Still working on memoir, I move between then and now, realizing I am a different person and can let myself be. The narrator of things past, the protagonist, a woman, wife, a mother too strong to give up, too weak to leave. Faith and doubt blocking the way. Curiosity and questions always seeking, yet afraid to find. Eventually seeing. Choosing to fall, saying the words, to God and counselor, “I’m done. I’m ready to have the conversation. I need to leave. What do I do?”

One lawyer, the year before I left, said I was in a tough place. I knew that; my ex told me in our early years he would always be self employed. If I ever put him through divorce, I’d get nothing but trouble. I tend to believe people, mostly family and friends. But people in general tell you who they are if you listen. Words and silences speak their truth. I stayed too long in that marriage, even knowing the danger. Until finally, I couldn’t. Leaving was hard. I felt broken, unlovable. And then there was Jack. Healing and hope.
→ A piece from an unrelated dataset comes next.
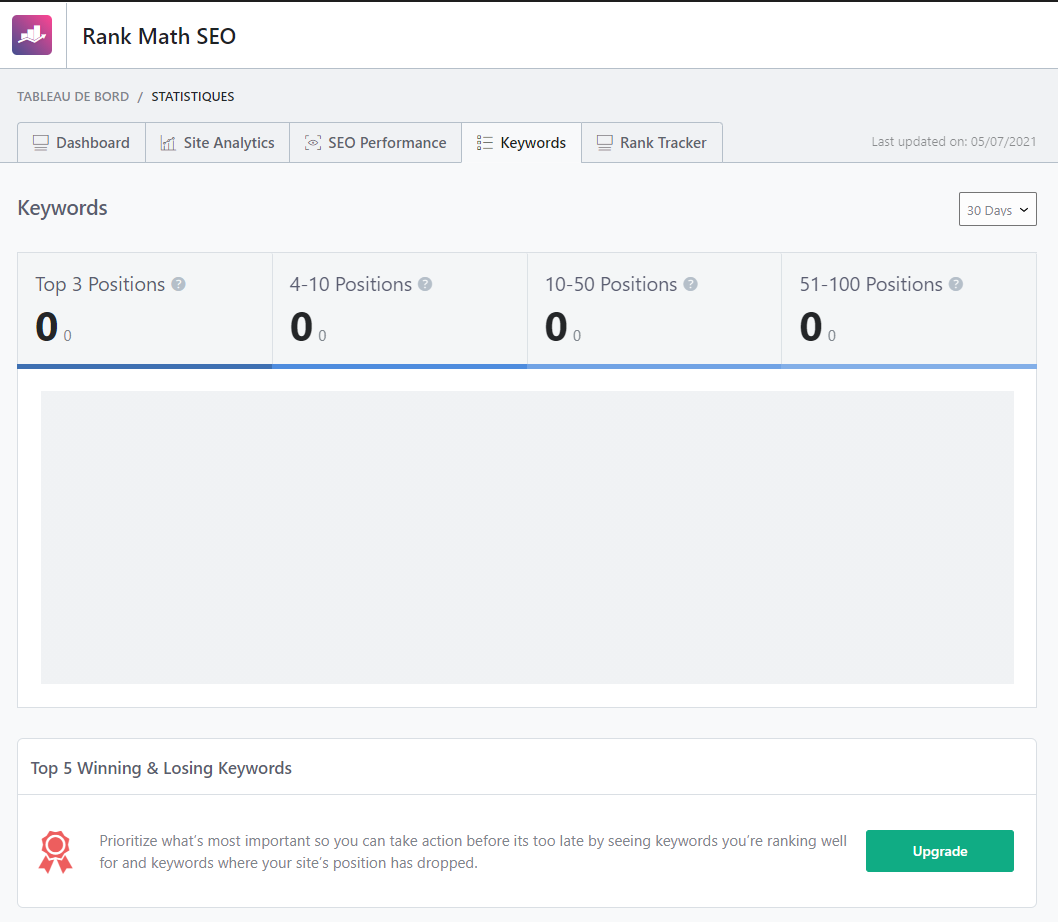Select the STATISTIQUES breadcrumb entry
I took all these thoughts of pain and loss, of love and healing, north to my mother’s funeral, expecting to write. I even brought laptop and books, thinking time may allow memories. I wrote nothing or little at best. I was there for my mother’s funeral, a long year and sudden painful demise. Cancer. I spent every moment with my sisters and my sons. Grieving loss, building new friendships and bonds. Sharing laughter. It comes in oddest moments, to meanings it may or may not explain. Then laughing at it again.

In every loss, there is so much to think about, saying to myself, “don’t over think.” All week, I said it, “dint over think. ” I’m not ready for more, not ready for Jack’s memorial, and no more time to prepare. “Pick clothes, lay them out, don’t worry if they’re right. Go to work, come home and rest.”

Tomorrow will come and be what it will be. Today, the memorial. Remember Jack and see his sons. “We got through some tough stuff and built a strong relationship.” It’s what he said, making plans for things to come. It’s what I’ll say this year and the ones after, building a future with his sons, with my own, with my sisters, my family. It’s what we do. It’s how I smile, how I laugh.

It’s how the words, these and others, come. Unexpected. Unexplained. In the quiet of acceptance and the moments of readiness, so hard to allow. And yet I do. When I don’t realize I can, because I’m weak, because I’m strong. Building strength I may not see until I’m further beyond. Until I’m told what others see. Until I need strength again, and fear my weakness, but go not knowing if I can.

Life is strange. It’s like the light best seen in darkness, the breaking of day, the finding of hope, an artist’s eye seeing what moves from palette to paint surface. Light by dark colours working magic. Brighter not by denying the dark, but allowing light to see beauty where it did not see before.

My life has that feeling. Beauty. Fear. Awe. A wonder at the magic of allowing what will come. Honesty beyond words.

That’s how I was with Jack. Open to pain and honesty. Long silences. Not many words capture that place. Words are just snapshots in time too full to empty all its joy and sorrow. Honesty allows. The wind blows. Time intertwines.

I pick up a stone. One memory to hold. One visit to Jack’s grave. My books in tow I sit and write, I read to him, I chatter and laugh, looking again at his last photo to me, the day before he died. Burrs by the river, “Thought of you.” “I love you. Now stop bugging me. I’m trying to write.” My laughter. Another recent post as he worked on his book. Unfinished like our life. One day I want to read it all, and over again.

Hope. Honest hope. I leave my stone, and wonder what will come.